Although apolipoprotein E (ApoE) polymorphism is associated with variable risks of several illnesses, and with mortality, no persuasive relationship has been demonstrated with frailty. Here, the clinical examination cohort (n=1452 older adults, aged 70+ years at baseline) of the Canadian Study of Health and Aging was evaluated, with 5-year follow-up data. Frailty was defined using both the phenotypic definition from the Cardiovascular Health Study (Frailty-CHS) and the 'Frailty Index', from which age-specific trajectories of deficit accumulation can be estimated. In age-sex adjusted analyses, people with ApoE 4 allele had a higher risk of death (hazard ratio [HR]=1.20; 95% confidence interval: 1.01-1.45), but this relationship was not significant when adjusted for cognitive impairment (1.06; 95% confidence interval: 0.88-1.27).
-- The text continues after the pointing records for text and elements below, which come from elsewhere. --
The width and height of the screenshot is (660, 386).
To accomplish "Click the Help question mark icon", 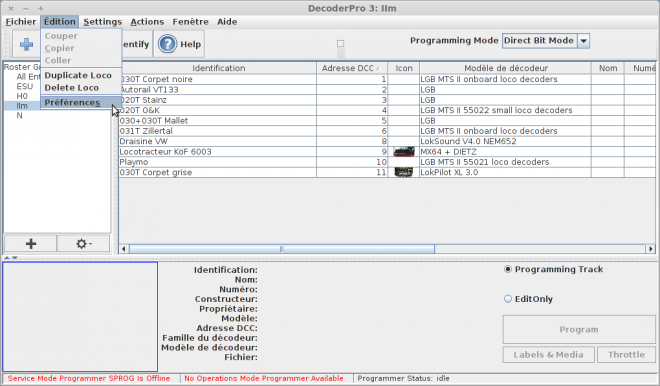I will [x=168, y=44].
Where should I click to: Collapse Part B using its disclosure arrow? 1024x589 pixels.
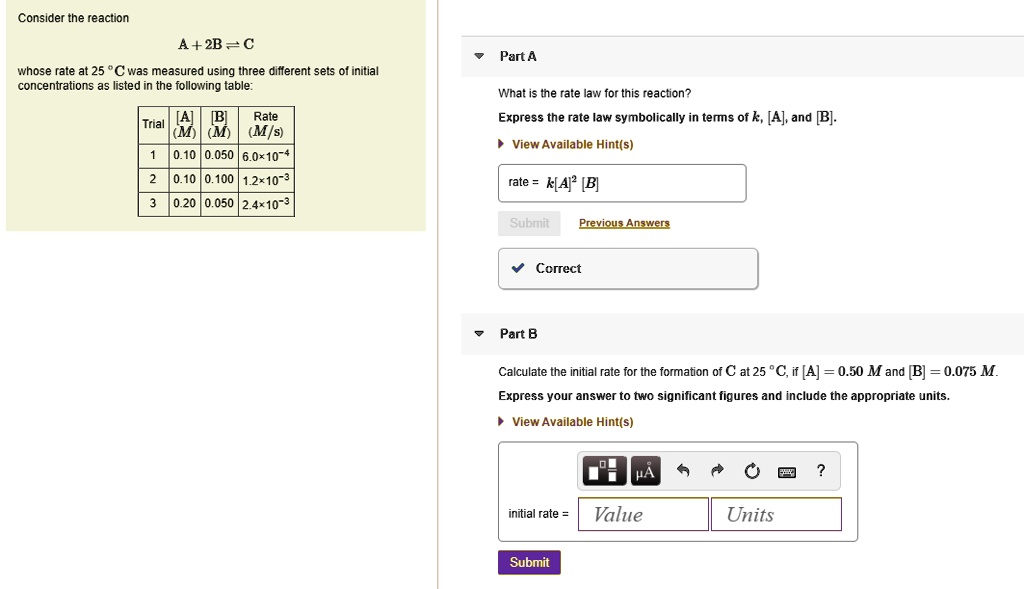[478, 334]

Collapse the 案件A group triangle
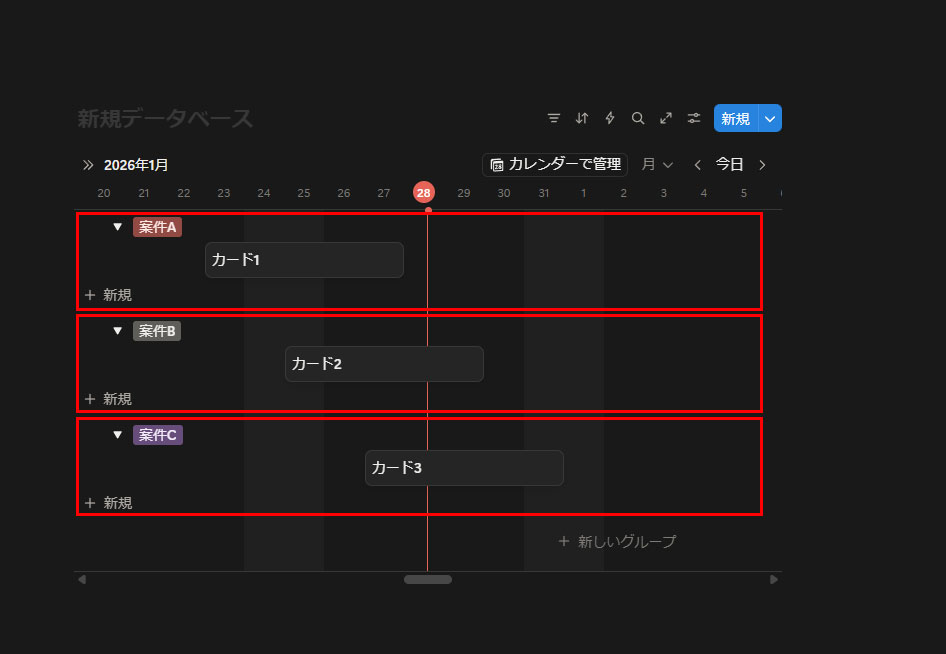(x=117, y=227)
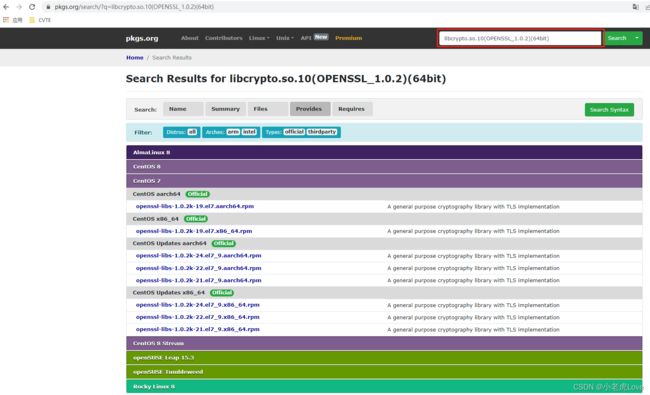
Task: Toggle the official type filter
Action: 294,132
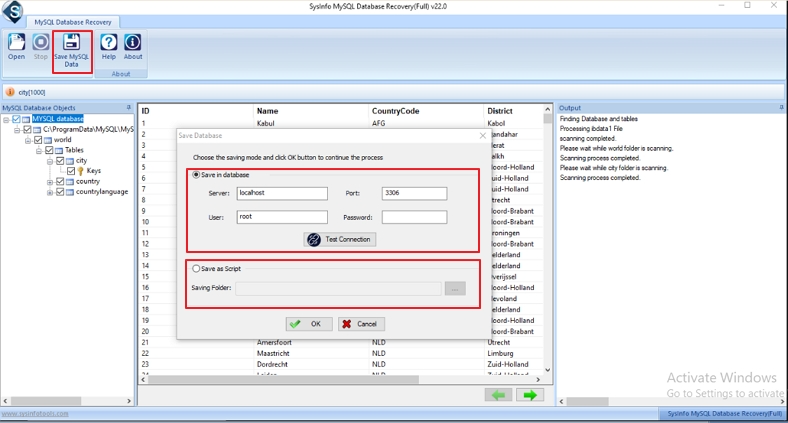Uncheck the city table checkbox

coord(61,160)
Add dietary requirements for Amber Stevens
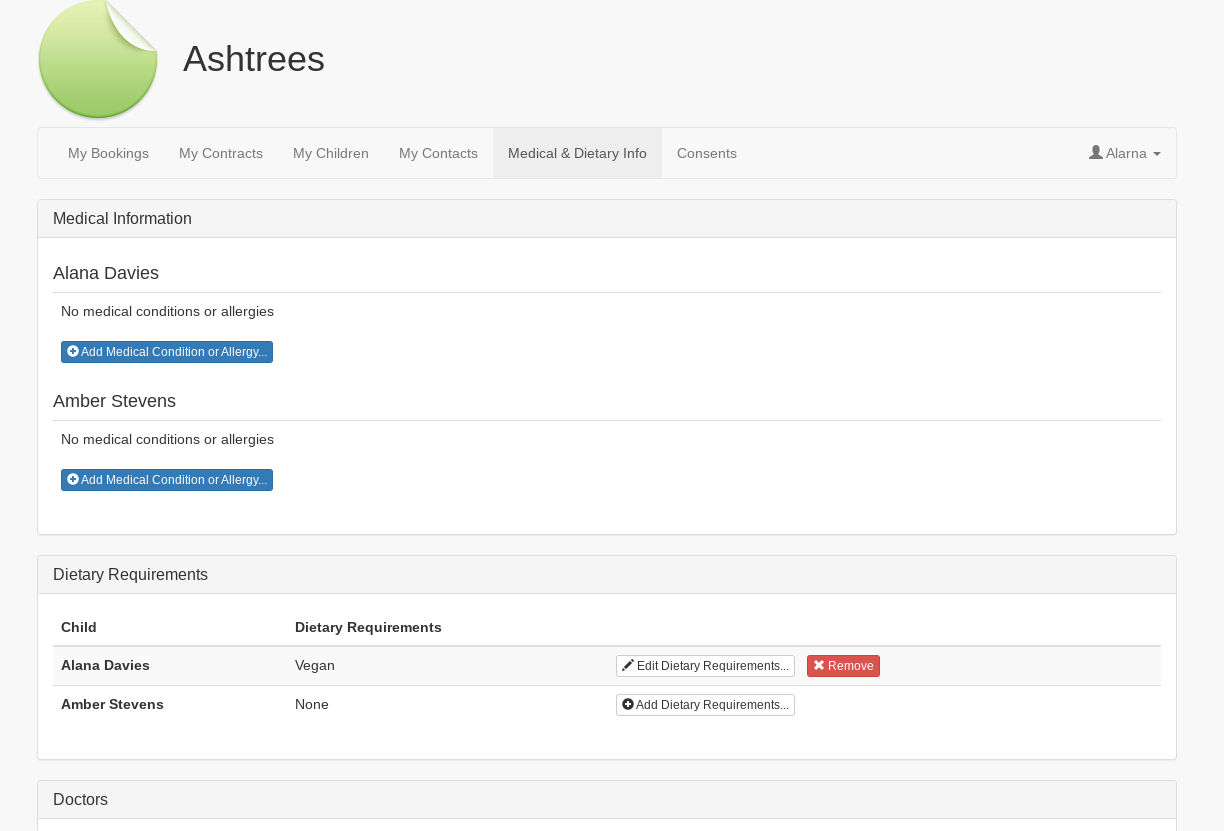1224x831 pixels. tap(705, 705)
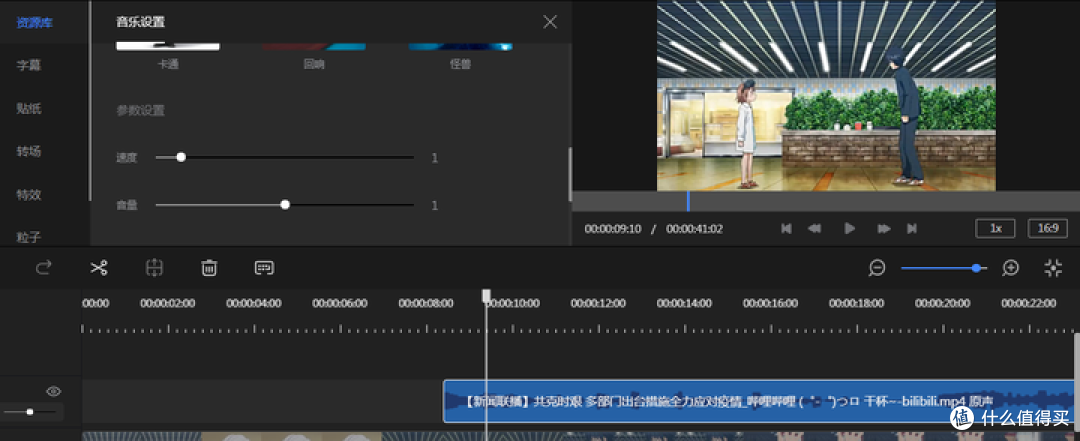Switch to the 字幕 tab
1080x441 pixels.
29,65
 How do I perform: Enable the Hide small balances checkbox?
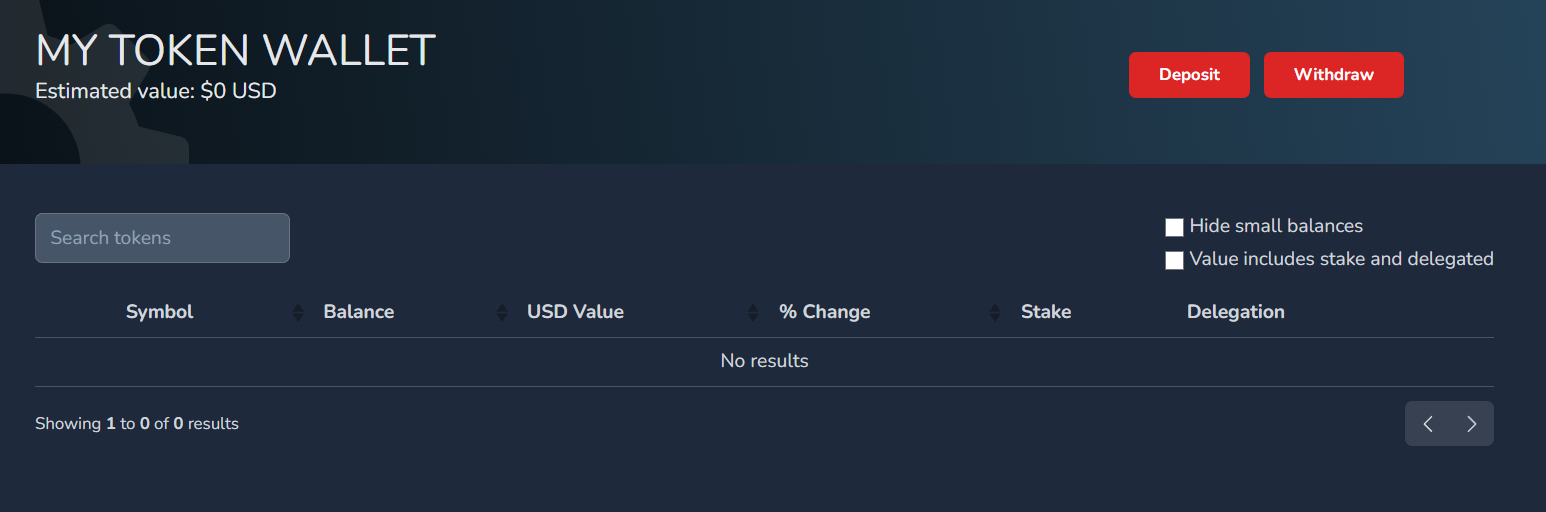pos(1175,227)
There was no association between frailty and ApoE polymorphism, defined in age-sex adjusted models either as Frailty-CHS (ApoE4 HR 1.17; 95% confidence interval: 0.98-1.40, frailty HR 1.37; 95% confidence interval: 1.28-1.46) or by the Frailty Index (ApoE4 HR 1.07; 95% confidence interval: 0.90-1.29, frailty HR 35.3; 95% confidence interval: 20.4-61.1). The data do not support an association between ApoE polymorphism and frailty. This result did not depend on how frailty was defined.

Fig. 1

Characteristics of the sample. Panel A: age-specific prevalence of ApoE alleles. The solid line corresponds to ε3/ε3 (n= 435), the dashed line to ApoE4 (ε2/ε4, ε3/ε4, ε4/ε4, n= 127) and the dot-dashed line to ApoE2 (ε2/ε2 and ε2/ε3, n= 89). Panel B: Relationship between the number of ApoE ε4 alleles (0,1,2) and cognitive diagnoses – No Cognitive Impairment (NCI, n= 651), Cognitive Impairment, No Dementia (CIND, n= 447) and dementia (n= 354).

Fig. 2

Survival in relation to the number of copies of the ApoE ε4 allele. In both Panels, the solid line corresponds to 0 ApoE ε4 alleles, the dashed line to 1 ApoE ε4 allele and the dotted line to 2 ApoE ε4 alleles. Panel A: adjusted for age and sex, the hazard ratios are significantly different from each other (P= 0.03). Panel B: adjusted for age, sex and cognitive impairment, the differences are no longer statistically significant (P= 0.45).

Fig. 3

The relationship between ApoE alleles and frailty, according to the Frailty-CHS definition (Panel A) and the Frailty Index (Panel B).

Fig. 4

The relationship between ApoE alleles, frailty and age, according to the Frailty-CHS definition (Panel A, for people age 70–79; Panel B, for people aged 80) and the Frailty Index (Panel B).

Fig. 5

Frailty in relation to ApoE allele and the degree of cognitive impairment. Panel A shows the sample divided by cognitive status (upper third, No Cognitive Impairment, middle third, Cognitive Impairment no Dementia (CIND), and lower third dementia) according to the Frailty-CHS groupings of robust, pre-frail and frail. Panel B shows the cumulative distributions of the Frailty Index values in relation to the degree of cognitive impairment and ApoE genotype.

Fig. 6

ApoE genotype in relation to mean frailty index values, cross-classified by the CHS frailty definition groups.